Una parentesi ‘teatrale’ si è aperta con l’aria “Sempre copra notte oscura” (RV 738), un frammento dal celebre Tito Manlio, una di quelle opere in cui Vivaldi utilizza, nelle arie, un gran numero di strumenti concertanti: i corni, la tromba, la viola d’amore o, come nell’aria presentata in questa serata, il flautino, suonato da Sardelli con virtuosistica destrezza e compostezza stilistica ad accompagnare uno dei momenti più intimi dell’opera, in cui l’orchestra tace e lo strumento dialoga con il basso continuo e la voce. La quale – nel caso di Michela Antenucci – ha saputo efficacemente interagire con lo strumento solista dimostrando sensibilità e controllo dei mezzi tecnico-espressivi.
Ancora il parametro timbrico dominava nel Concerto in do maggiore per due clarinetti e due oboi (RV 559), dove Vivaldi – primo e unico in Italia – utilizza il clarinetto, strumento, all’epoca, piuttosto nuovo, costruito poco tempo prima a Norimberga da Johann Cristoph Denner. La scelta da parte di Vivaldi di inserirlo in partitura era una novità assoluta, un’operazione d’avanguardia, che proponeva un suono mai udito prima dal pubblico. Un vero piacere per le orecchie è stato ascoltare le due coppie di strumenti concertanti – due oboi e due clarinetti –, che si rispondevano, gareggiando a due voci.

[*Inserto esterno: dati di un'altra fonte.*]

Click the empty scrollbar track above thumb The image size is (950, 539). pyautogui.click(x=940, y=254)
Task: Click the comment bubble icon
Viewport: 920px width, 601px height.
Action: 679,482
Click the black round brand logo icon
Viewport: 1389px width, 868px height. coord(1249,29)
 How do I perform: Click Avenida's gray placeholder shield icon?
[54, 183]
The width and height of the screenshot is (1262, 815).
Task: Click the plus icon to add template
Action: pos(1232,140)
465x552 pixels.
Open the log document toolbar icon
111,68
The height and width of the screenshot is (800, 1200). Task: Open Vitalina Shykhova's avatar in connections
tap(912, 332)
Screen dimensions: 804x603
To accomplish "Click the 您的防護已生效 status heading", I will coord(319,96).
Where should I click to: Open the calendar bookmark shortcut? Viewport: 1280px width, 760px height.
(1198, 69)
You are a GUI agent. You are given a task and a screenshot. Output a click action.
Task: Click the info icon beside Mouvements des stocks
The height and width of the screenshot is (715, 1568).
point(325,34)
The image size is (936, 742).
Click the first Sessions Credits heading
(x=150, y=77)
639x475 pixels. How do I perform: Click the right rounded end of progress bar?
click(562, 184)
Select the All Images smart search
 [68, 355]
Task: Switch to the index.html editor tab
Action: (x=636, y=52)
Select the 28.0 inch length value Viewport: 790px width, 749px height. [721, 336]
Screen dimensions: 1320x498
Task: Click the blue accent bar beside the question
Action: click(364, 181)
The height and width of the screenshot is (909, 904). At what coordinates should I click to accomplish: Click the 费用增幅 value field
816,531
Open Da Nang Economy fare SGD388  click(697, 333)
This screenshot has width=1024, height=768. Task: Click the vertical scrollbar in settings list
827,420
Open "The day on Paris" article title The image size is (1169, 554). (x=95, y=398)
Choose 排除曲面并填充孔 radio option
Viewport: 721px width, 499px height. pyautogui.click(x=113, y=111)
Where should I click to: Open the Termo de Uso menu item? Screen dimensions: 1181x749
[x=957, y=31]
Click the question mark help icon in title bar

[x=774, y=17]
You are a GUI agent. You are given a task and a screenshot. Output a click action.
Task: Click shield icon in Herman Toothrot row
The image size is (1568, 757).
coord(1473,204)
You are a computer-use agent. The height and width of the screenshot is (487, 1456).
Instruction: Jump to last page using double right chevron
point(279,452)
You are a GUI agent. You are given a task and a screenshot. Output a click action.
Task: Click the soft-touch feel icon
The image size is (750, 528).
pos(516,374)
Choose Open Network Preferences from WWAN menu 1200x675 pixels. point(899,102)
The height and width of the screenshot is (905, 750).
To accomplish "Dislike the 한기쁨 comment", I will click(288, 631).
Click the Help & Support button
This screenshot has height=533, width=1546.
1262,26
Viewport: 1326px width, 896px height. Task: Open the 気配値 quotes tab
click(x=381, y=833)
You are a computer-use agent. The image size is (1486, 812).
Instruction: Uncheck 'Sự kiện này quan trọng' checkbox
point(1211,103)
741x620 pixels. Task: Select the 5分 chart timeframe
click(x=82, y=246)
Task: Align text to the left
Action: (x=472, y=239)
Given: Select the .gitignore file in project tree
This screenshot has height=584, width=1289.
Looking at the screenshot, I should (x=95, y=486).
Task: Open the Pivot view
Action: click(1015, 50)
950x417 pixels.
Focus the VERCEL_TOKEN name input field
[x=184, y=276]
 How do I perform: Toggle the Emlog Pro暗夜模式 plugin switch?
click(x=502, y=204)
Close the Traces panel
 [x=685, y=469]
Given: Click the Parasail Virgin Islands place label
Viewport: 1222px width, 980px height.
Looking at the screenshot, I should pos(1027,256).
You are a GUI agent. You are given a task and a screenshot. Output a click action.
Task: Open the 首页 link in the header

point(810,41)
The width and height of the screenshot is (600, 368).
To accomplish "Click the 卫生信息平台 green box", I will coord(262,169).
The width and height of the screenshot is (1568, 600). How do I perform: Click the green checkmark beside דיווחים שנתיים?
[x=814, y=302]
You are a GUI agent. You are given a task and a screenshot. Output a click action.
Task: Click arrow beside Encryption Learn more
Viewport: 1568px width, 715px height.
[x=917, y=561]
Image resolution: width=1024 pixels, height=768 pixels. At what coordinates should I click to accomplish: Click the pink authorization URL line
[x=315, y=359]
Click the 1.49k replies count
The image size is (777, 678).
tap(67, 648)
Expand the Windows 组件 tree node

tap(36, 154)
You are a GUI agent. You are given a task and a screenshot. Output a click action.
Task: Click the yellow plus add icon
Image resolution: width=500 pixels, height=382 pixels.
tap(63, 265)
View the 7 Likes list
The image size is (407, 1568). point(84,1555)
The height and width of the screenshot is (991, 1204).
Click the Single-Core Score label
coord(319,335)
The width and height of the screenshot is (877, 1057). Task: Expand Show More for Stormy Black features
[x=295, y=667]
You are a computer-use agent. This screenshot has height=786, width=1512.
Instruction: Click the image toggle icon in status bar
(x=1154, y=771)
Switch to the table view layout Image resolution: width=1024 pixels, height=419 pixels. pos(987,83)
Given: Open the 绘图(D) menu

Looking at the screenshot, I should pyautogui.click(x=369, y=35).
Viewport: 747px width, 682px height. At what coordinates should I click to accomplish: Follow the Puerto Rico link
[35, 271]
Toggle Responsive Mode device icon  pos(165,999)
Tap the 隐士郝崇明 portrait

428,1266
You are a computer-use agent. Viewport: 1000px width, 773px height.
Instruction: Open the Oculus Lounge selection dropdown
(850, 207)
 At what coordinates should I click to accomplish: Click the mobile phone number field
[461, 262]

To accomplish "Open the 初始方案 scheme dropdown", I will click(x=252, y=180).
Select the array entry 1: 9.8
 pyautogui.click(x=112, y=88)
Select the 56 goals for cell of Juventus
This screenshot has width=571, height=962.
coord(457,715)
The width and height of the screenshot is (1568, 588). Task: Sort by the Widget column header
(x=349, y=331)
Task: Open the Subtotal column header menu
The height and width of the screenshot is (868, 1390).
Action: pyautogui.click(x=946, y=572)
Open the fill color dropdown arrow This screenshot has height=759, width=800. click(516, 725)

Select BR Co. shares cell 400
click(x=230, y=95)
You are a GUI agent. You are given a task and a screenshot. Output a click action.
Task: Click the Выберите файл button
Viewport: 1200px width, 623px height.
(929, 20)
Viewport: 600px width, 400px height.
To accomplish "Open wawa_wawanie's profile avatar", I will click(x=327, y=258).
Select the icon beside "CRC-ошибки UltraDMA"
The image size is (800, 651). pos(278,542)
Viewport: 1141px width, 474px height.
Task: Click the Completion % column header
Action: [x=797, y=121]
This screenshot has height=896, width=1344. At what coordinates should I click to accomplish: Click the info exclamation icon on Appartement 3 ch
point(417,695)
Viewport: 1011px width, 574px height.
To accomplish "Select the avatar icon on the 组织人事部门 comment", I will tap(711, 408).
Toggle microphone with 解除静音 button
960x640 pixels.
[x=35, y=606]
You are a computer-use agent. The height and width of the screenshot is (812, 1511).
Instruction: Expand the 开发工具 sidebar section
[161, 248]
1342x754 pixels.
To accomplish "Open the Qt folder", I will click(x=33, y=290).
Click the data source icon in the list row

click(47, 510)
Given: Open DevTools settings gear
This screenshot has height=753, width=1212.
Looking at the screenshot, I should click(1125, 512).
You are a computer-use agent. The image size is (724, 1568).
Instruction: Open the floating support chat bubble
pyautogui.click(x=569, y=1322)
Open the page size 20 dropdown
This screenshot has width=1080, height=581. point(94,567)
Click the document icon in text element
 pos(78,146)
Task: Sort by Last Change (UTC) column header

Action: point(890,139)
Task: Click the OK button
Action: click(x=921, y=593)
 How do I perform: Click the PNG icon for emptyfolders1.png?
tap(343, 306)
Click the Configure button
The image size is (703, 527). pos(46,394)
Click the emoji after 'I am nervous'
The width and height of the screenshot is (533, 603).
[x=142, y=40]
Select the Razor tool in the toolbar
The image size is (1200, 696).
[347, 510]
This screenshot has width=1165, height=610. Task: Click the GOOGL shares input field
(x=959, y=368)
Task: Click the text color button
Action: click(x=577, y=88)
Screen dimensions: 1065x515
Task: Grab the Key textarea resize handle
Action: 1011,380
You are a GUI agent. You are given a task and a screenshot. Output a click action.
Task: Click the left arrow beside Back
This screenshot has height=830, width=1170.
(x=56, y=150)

Al Vivaldi sacro si è tornati con il conclusivo Laudate pueri (RV 601 ), scritto all’inizio degli anni Trenta ed inviato – insieme ad altri brani, che dovevano costituire un saggio di bravura – a Dresda, dove l’autore sperava che il nuovo Principe Elettore lo nominasse Kapellmeister o gli conferisse un incarico importante presso quella corte, dov’era molto stimato, in primis dal maestro dei concerti Johann Georg Pisendel, già suo allievo a Venezia. Entusiasmante, quanto a destrezza nelle ardue colorature e musicalità, la prestazione di Michela Antenucci – cui ha corrisposto quella di Federico Maria Sardelli, anche come solista al flauto traversiere – nell’affrontare questa bellissima versione intonata del Salmo 112, scritta per una voce di soprano estesa addirittura fino al re sovracuto. Magnifico questo Vivaldi della tarda maturità! Lo stesso che compone il Bajazet: un musicista moderno, che utilizza il traversiere come strumento concertante, anche perché sapeva che alla corte Dresda tale strumento era molto apprezzato. Nondimeno la sua speranza di trasferirsi nella città tedesca andrà delusa. Tutt’altro che deluso era invece, a fine serata, il pubblico del Malibran, che ha lungamente applaudito, meritandosi un bis: il pirotecnico Amen dal Laudate pueri.